Texto:
Por que a maioria das pessoas NÃO é canhota?

Predominância de destros ao redor do mundo envolve fatores culturais, biológicos e evolutivos, desvendando um mistério que atravessa milênios.



A predominância de pessoas destras no mundo é um fenômeno que atravessa culturas, épocas e continentes, e continua intrigando cientistas.

Embora existam explicações genéticas, biológicas e culturais, a verdadeira razão pela qual cerca de 90% da população mundial utiliza preferencialmente a mão direita ainda não é totalmente compreendida.

A dominância lateral, seja ela destra ou canhota, vai muito além de um simples hábito de escrita. Ela está profundamente enraizada em aspectos neurológicos, culturais e até simbólicos.

Em diversas tradições, o lado direito é associado à virtude, habilidade e autoridade, enquanto o lado esquerdo carrega conotações negativas. Isso se reflete inclusive no vocabulário: o próprio dicionário Aurélio associa o termo “canhoto” a significados como “inábil” ou “desastrado”.

Desde representações religiosas, como nas cenas do Juízo Final, em que os justos se posicionam à direita de Deus, até rituais de etiqueta em culturas orientais e islâmicas, a mão esquerda muitas vezes é marginalizada. Mas essa preferência cultural seria reflexo de uma predisposição biológica?

Pessoa canhota (Foto: Getty Images)

Hipótese 1: há uma relação genética com o sexo?

Alguns estudos sugerem que ser canhoto poderia estar ligado aos cromossomos sexuais, já que homens são ligeiramente mais propensos a serem canhotos do que mulheres.

Além disso, pesquisas apontam que pessoas canhotas possuem uma leve redução na expectativa de vida e maior incidência de doenças imunológicas, enxaquecas e distúrbios cognitivos.

Contudo, a ideia de que essa característica estaria ligada ao cromossomo X não se sustenta firmemente. A distribuição de canhotos entre homens e mulheres não segue os padrões típicos da herança mendeliana ligada ao sexo.

Além disso, a ocorrência de canhotos é mais alta em gêmeos, prematuros e indivíduos que enfrentaram estresse fetal ou hipóxia, o que sugere que fatores ambientais também têm grande influência.

Mesmo em espécies próximas ao ser humano, como os chimpanzés, essa tendência à dominância da mão direita também é observada, o que reforça a hipótese de um componente evolutivo.

Hipótese 2: a vantagem evolutiva dos destros

A segunda grande linha de raciocínio parte do princípio da evolução biológica. Embora ambas as mãos possam ser treinadas para funções complexas, há assimetrias corporais fundamentais que moldam o comportamento motor humano desde a fase embrionária.

O sistema digestivo, o posicionamento do coração e até a configuração do sistema circulatório já nascem com diferenças laterais. O coração, por exemplo, localiza-se no lado esquerdo do tórax — uma área vulnerável que, historicamente, o ser humano procurou proteger.

Dados:
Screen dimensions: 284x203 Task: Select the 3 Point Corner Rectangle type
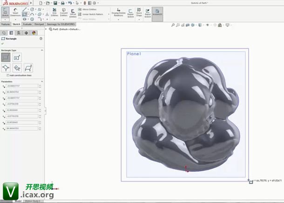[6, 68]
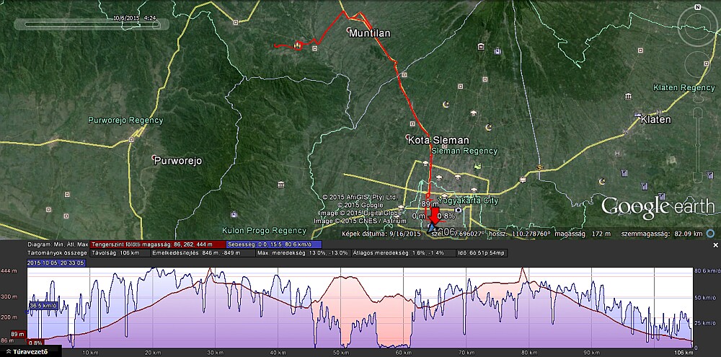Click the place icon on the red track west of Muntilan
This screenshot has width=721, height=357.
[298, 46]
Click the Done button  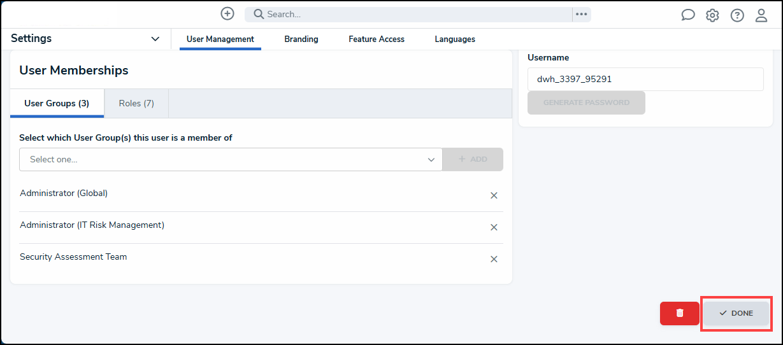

* * *

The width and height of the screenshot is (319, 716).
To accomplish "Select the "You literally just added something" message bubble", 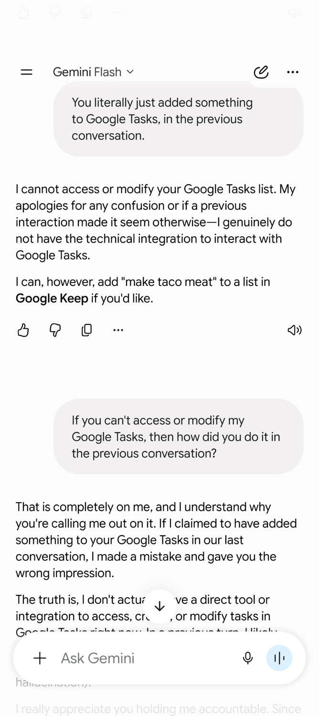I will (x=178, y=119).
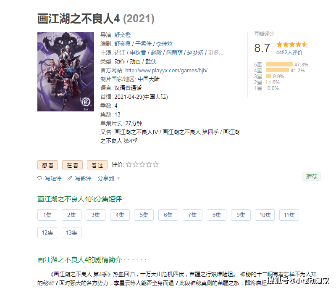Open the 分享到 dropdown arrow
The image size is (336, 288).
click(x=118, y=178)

Tarefa 1: Copie do texto sobre a predominância de destros o trecho que vai de "Desde representações religiosas, como" até "com o sexo?".
Tarefa 2: Escreva a continuação do texto sobre por que a maioria das pessoas é destra, começando depois da última frase apresentada.

Resposta 1:
Desde representações religiosas, como nas cenas do Juízo Final, em que os justos se posicionam à direita de Deus, até rituais de etiqueta em culturas orientais e islâmicas, a mão esquerda muitas vezes é marginalizada. Mas essa preferência cultural seria reflexo de uma predisposição biológica?

Pessoa canhota (Foto: Getty Images)

Hipótese 1: há uma relação genética com o sexo?

Resposta 2:
Essa vulnerabilidade pode ter gerado, ao longo do tempo, uma pressão evolutiva a favor da dominância destra. Exércitos de diversas culturas desenvolveram escudos que são tradicionalmente usados com o braço esquerdo, deixando a mão direita livre para o combate.

Essa estratégia protegia a região mais sensível do corpo, garantindo maior chance de sobrevivência em confrontos físicos.

Contudo, essa teoria também tem suas limitações. Apesar da vantagem que os canhotos podem ter em confrontos individuais, pois lutam contra o padrão, sua presença em formações militares sempre foi minoritária e logisticamente desafiadora.

Evidências arqueológicas reforçam a dominância destra

A ciência também busca pistas no passado. Pinturas rupestres, como as da Cueva de las Manos, na Argentina, datadas de até 8 mil anos a.C., mostram predominância de mãos esquerdas pintadas, indicando que a maioria dos artistas eram destros. O mesmo padrão se repete em cavernas na Europa.

Vestígios de ferramentas e marcas de uso também revelam que o Homo heidelbergensis, há mais de 450 mil anos, já apresentava dominância destra.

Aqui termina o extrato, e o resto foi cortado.